The woman in the fur coat leaned toward Filya and demanded a report from him. “What’s your temperature at home?”
He looked at her silently, twisting his singed lips, and a moment later she switched over to the rest of the line.
“Who lives where, and what’s your temperature?” she shouted, throwing her head back.
“Poyarkov Street, twelve!” came an answer from somewhere to the left.
“Ordzhonikidze, fourteen!” another voice sounded.
“Khabarov, seventeen degrees!”
“Oh! Let’s all go to Khabarov!” someone in the far corner hollered in a wickedly cheerful voice, and the whole line seemed to sigh and stir, and all of a sudden to smile one big, still tentative, smile.

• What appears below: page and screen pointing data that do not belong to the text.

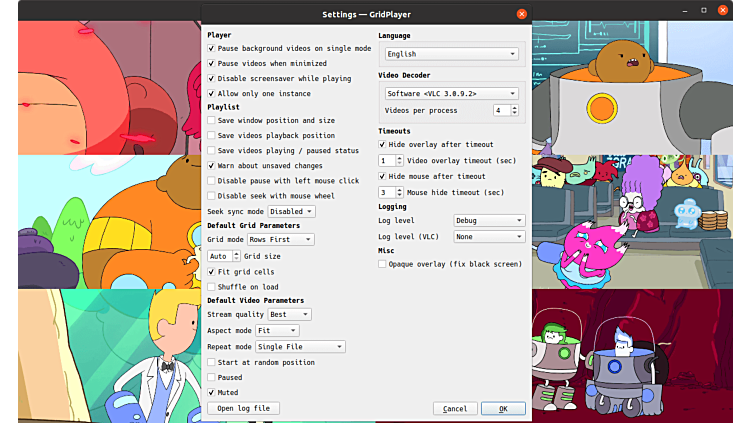The height and width of the screenshot is (423, 752).
Task: Enable Save window position and size
Action: pos(212,120)
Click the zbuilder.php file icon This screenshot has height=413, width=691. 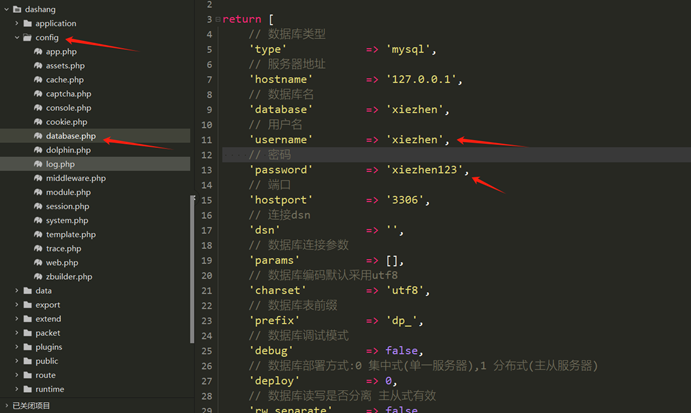[38, 276]
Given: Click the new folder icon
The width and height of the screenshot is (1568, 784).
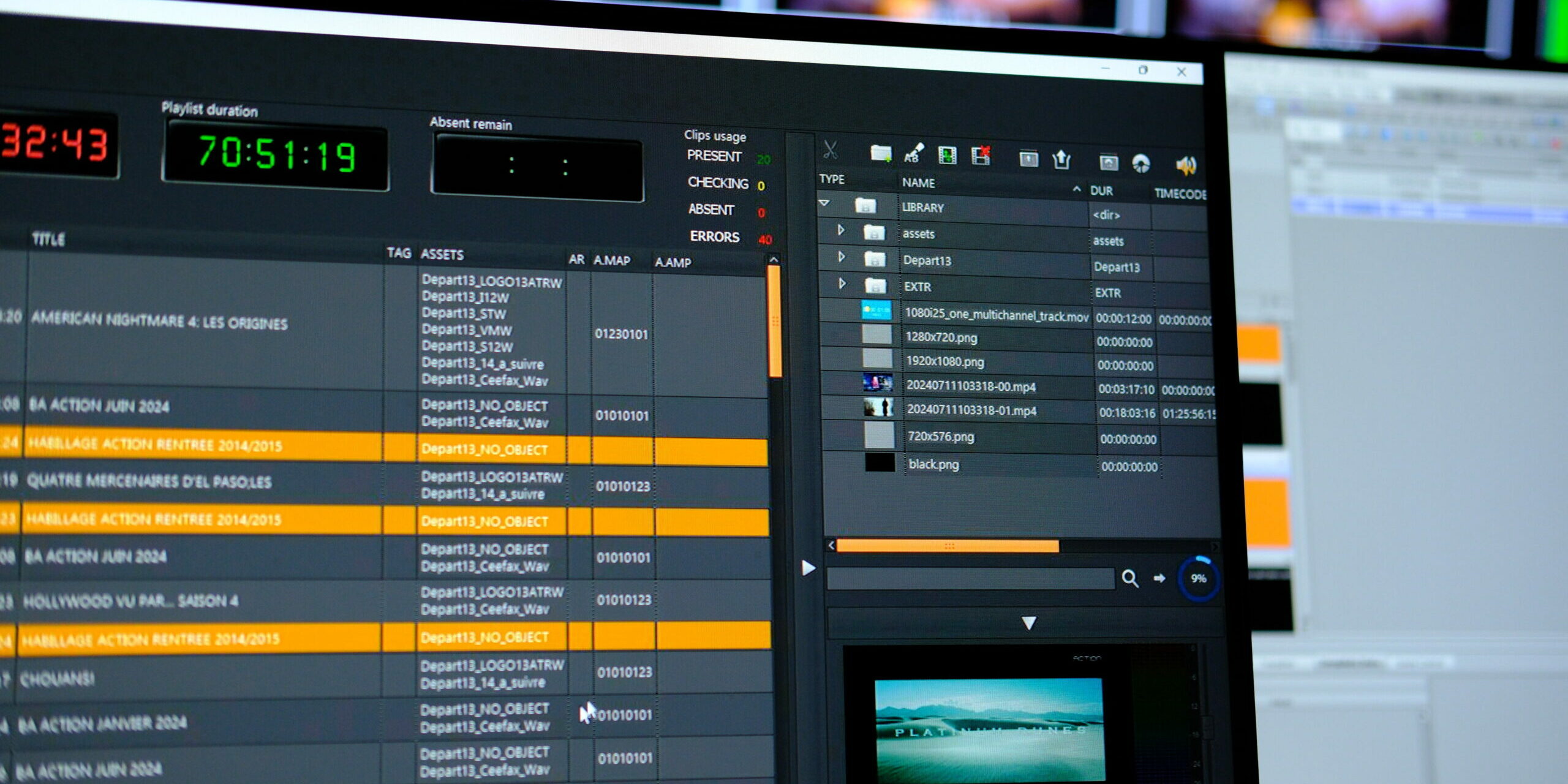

Up until that moment, everyone stuffed into the frozen lobby had probably been connected by nothing but fear, and if there was something other than fear that brought them all closer in a strange and contradictory way, then it was the understanding that each was going to be on his own when it came to saving himself. They were here together and, at the same time, deeply divided, and this awful sensation made them feel absolutely as morbidly vulnerable and defenseless as a child left in the forest at night.

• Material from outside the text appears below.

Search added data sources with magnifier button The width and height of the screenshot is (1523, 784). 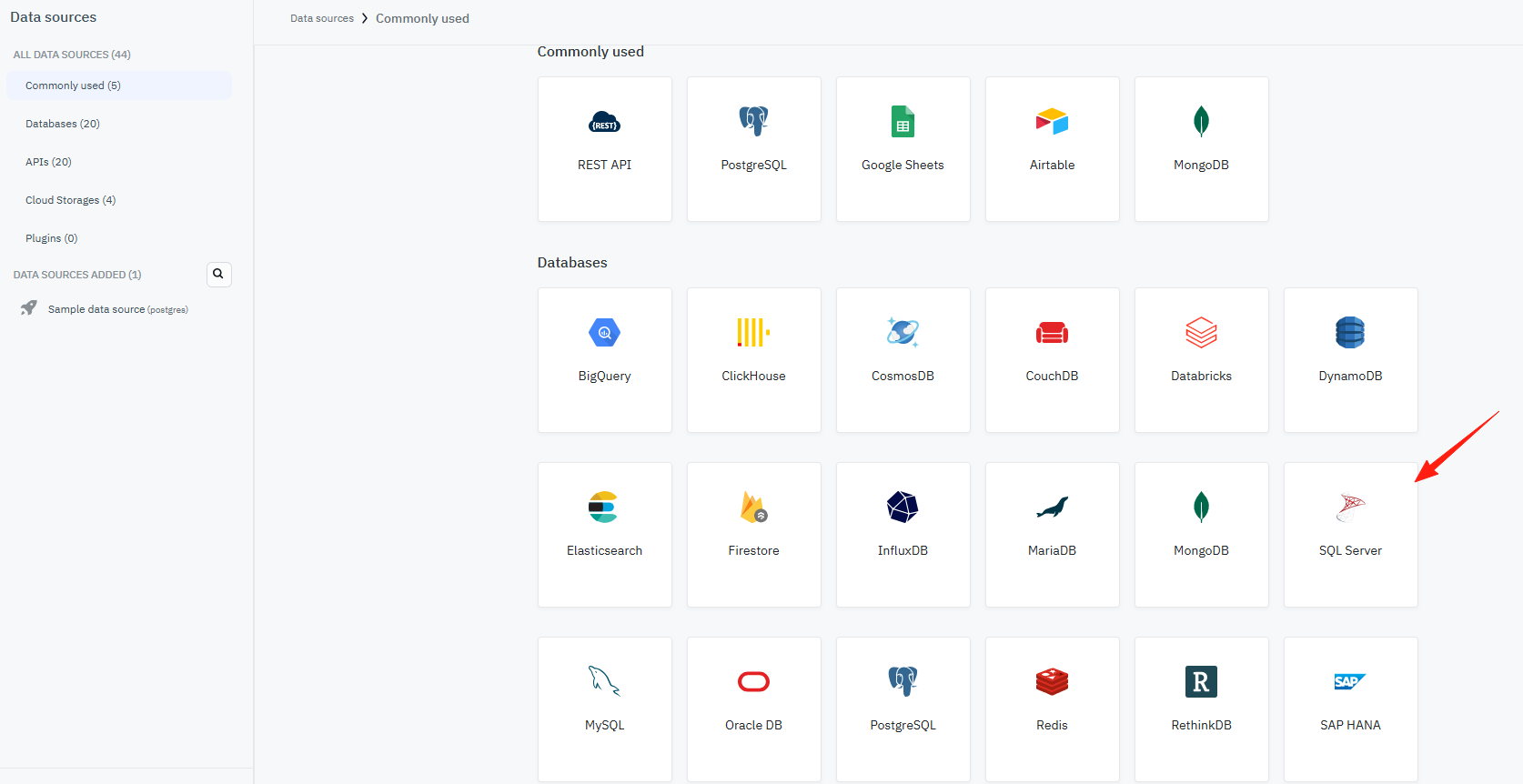coord(218,274)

Now they listened to the nonsense two tipsy dunces in the far corner were carrying on with and laughed at their silly stories, and all this nonsense not only drove away their fear, acting like the protective spell of local shamans, it united them in a completely different way, and for a while each person in this lobby now was certain that everything would work out. Or that if it didn’t, then it didn’t much matter.

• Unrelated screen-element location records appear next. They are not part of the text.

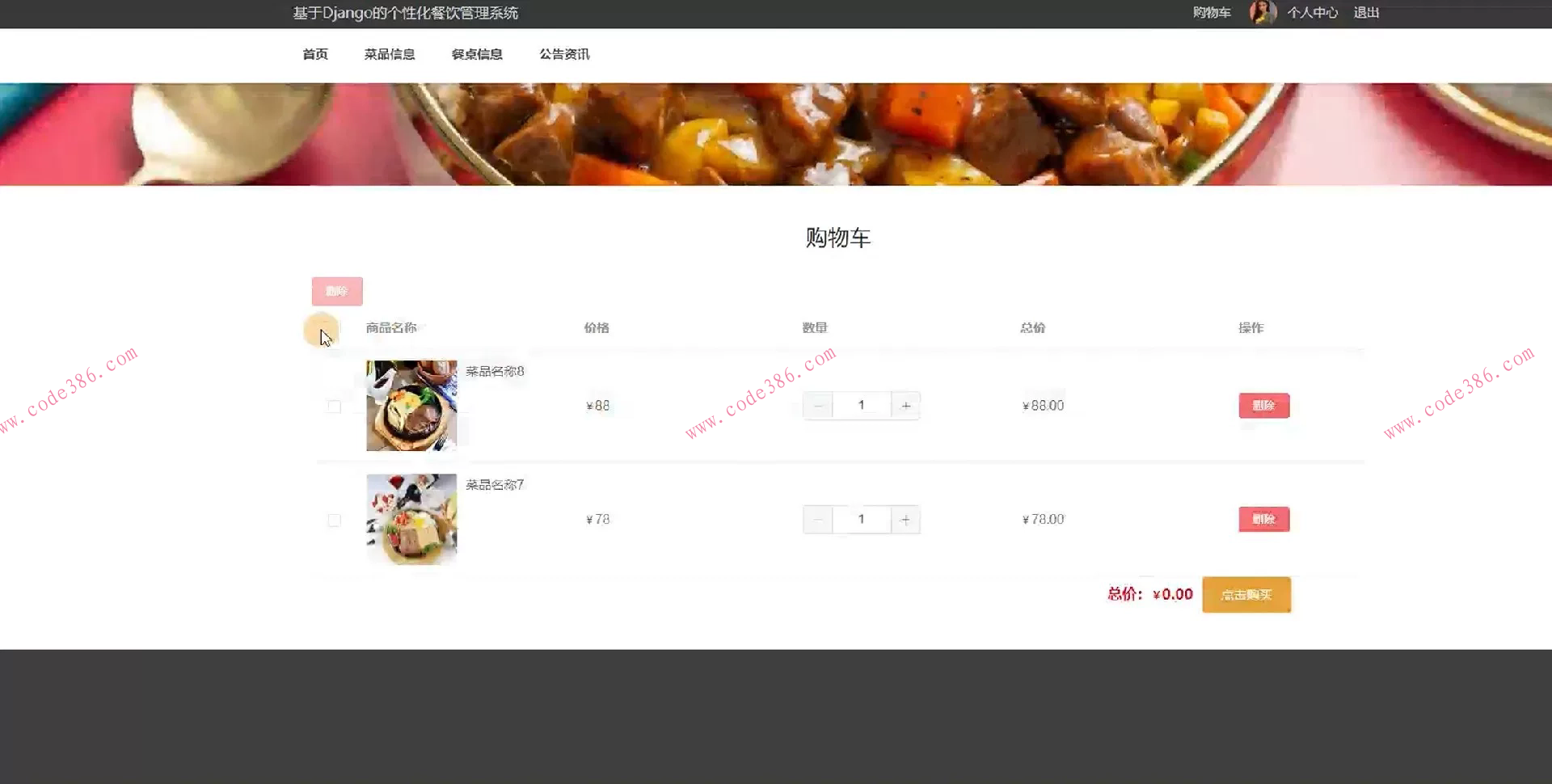Check the checkbox for 菜品名称7
Image resolution: width=1552 pixels, height=784 pixels.
click(334, 521)
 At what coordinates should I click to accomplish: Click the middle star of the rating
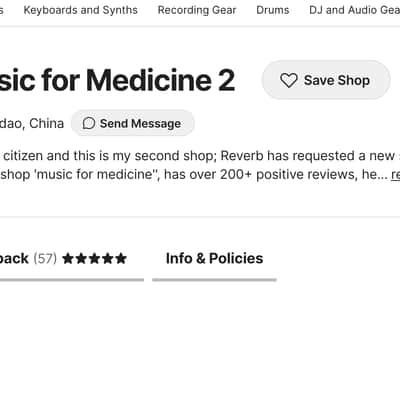pos(94,258)
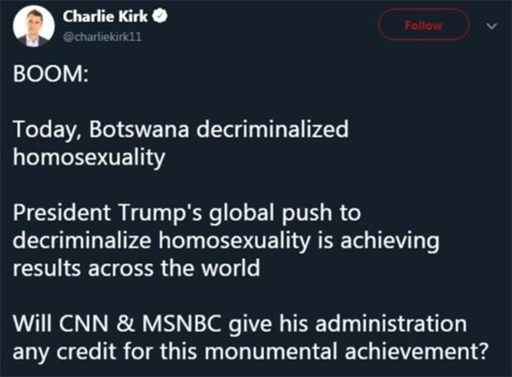
Task: Click the President Trump's text
Action: (x=107, y=212)

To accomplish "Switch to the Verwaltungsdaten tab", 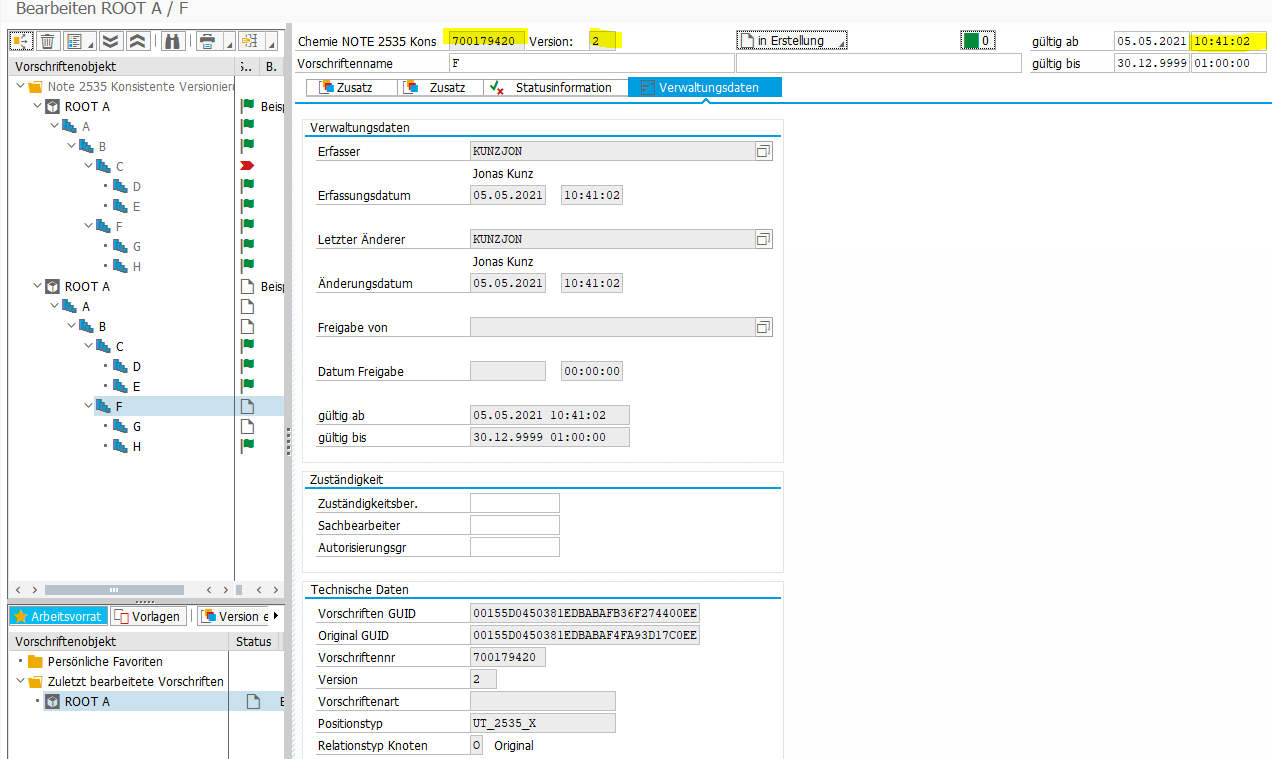I will click(705, 88).
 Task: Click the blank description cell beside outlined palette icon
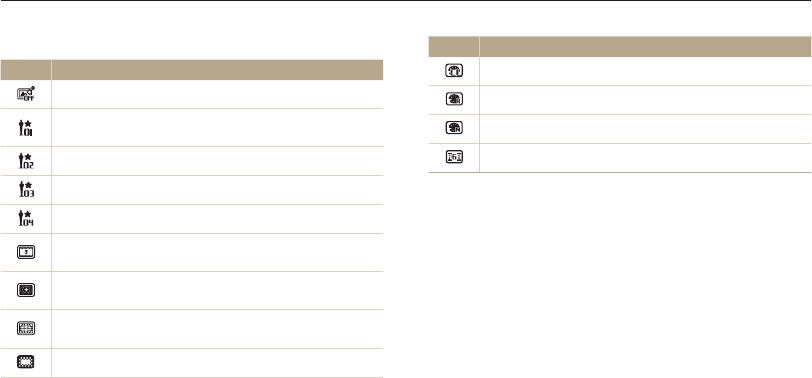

When he and Rita drove back to the hospital and parked by the morgue, Filya realized why, an hour before, this place had seemed familiar: this was where he and Nina’s parents had collected her body. Since then, nothing at all had changed. The same faceless building was surrounded by the same faceless wall. As before, this gray concrete facelessness held nothing tragic, nothing beyond-the-grave, nothing terrible. The dilapidated green door certainly didn’t lead to the kingdom of Hades. Filya remembered that behind it lay only an equally boring and equally dilapidated corridor. The dead here weren’t people; what was dead here was life itself, which had retreated, losing all individuality, becoming a cliché, turning into this corridor, this door, and these gray bricks. Life had been wiped away, the way a school eraser rubs a line off a piece of drawing paper, leaving behind only smears and messy crumbs that could be swept or blown away. Filya always remembered that in this nondescript and utterly unfrightening place they gave you not the person but his zero. It wasn’t even what was left of him. It was what he had never been. What had never been in him. They issued you a fake. As if the person had already boarded the train and left, while you for some reason were being issued a life-size copy on the deserted platform, a fairly ugly puppet. A souvenir, sort of, or something else. And the people who saw the train off left the station with these puppets and suddenly asked themselves, And we need this awful scarecrow in order to do what? But no one had an answer. Because the real someone they’d loved was gone.